先だって厚生労働省が示した年金支給開始年齢の引き上げ案。国民は切迫する年金財政の姿を目の前に突きつけられ、不満と不安を覚えている。結局、引き上げ案の国会提出は当分行なわれないことになったが、そもそも今のままでは年金制度の存続自体がおぼつかなくなる。改革のためには、問題を先送りしてきた政府の怠慢を追求する一方で、我々国民自身の「覚悟」も必要になる。(取材・文/友清 哲、協力/プレスラボ)
「老後まで一生働けということか?」
年金支給開始年齢引き上げに怨嗟の声
「ただでさえ、経済状況の先行きが不透明なのにもかかわらず、年金の支給開始年齢を68歳まで引き上げられたら、どうなってしまうのか。もはや老後なんてものは存在せず、一生働けと言われているみたいなもの」
厚生労働省が示した、厚生年金の支給開始年齢を68歳とする引き上げ案は、予想通り多くの波紋を広げた。その大半は、政府の泥縄式な対応への憤りと見て間違いないだろう。

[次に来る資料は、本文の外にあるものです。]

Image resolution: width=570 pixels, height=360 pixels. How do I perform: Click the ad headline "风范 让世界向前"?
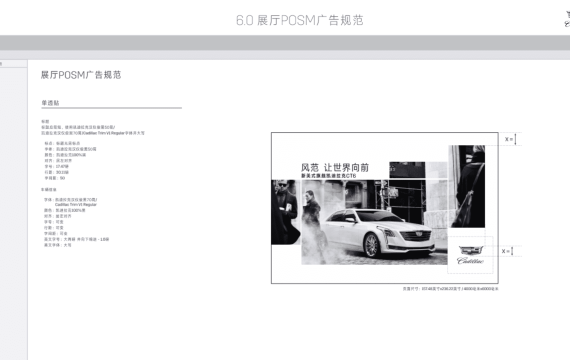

「支給開始間近の人だけでなく、扶養する家族にとっても決して小さくない問題。行政の都合で全ての世代が振り回されているのだから、たまりません」
そう声を荒らげるのは、関東郊外に住み、親・子・孫の三世帯で生活するサラリーマン男性(30代)だ。そもそも年金問題については、制度としての先行きの不透明さに加え、2007年に発覚した社会保険庁の記録不備による“消えた年金記録”問題も手伝い、国民の不信感は頂点に達している。
巷では「調達と支出が調和していない現状を解決する術やアイディアは、少なくとも現政権にはない」(40代女性・会社員)といった声を聞く機会も、決して少なくないのが現状だ。
2004年の年金法改正を経て、「100年安心」とうたわれた日本の年金だが、当時の自公政権の要求に合わせて厚労省が無理矢理つくり上げたシナリオは、まさに砂上の楼閣だった。